Filter the entries below down to the lines that hold "agent".

- **INFORMATION**
=== Begin Enclosure ===
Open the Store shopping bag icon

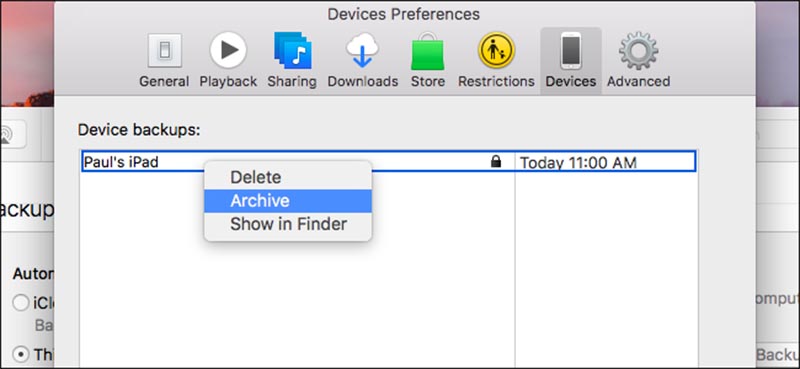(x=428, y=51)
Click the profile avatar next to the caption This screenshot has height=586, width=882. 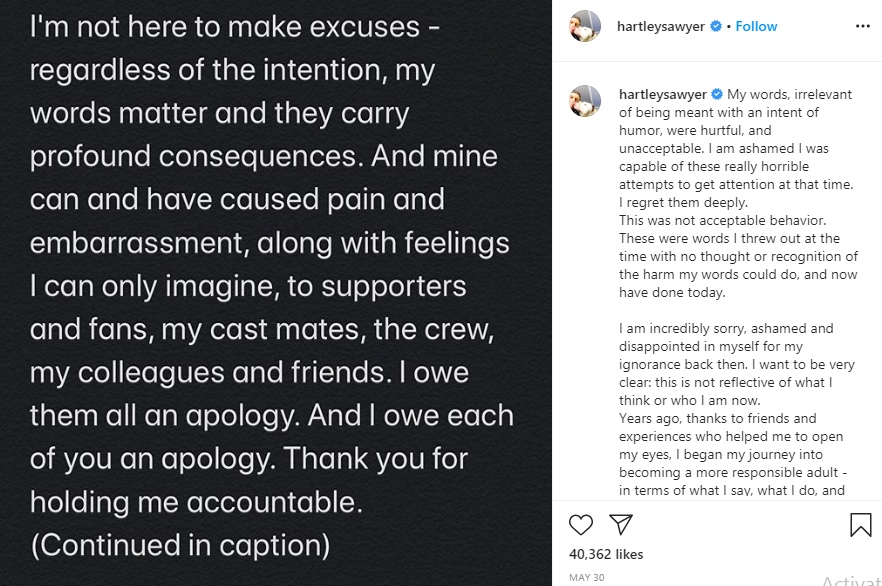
=== End Enclosure ===
=== Begin Enclosure ===
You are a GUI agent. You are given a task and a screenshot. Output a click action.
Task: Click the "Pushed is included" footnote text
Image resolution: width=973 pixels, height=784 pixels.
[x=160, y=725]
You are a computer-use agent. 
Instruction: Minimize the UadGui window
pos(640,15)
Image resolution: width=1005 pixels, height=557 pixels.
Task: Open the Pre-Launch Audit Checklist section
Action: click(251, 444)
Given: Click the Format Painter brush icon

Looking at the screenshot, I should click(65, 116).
=== End Enclosure ===
- **TASK RESPONSE**
You are a GUI agent. You are given a task and a screenshot. Output a click action.
You are a computer-use agent. 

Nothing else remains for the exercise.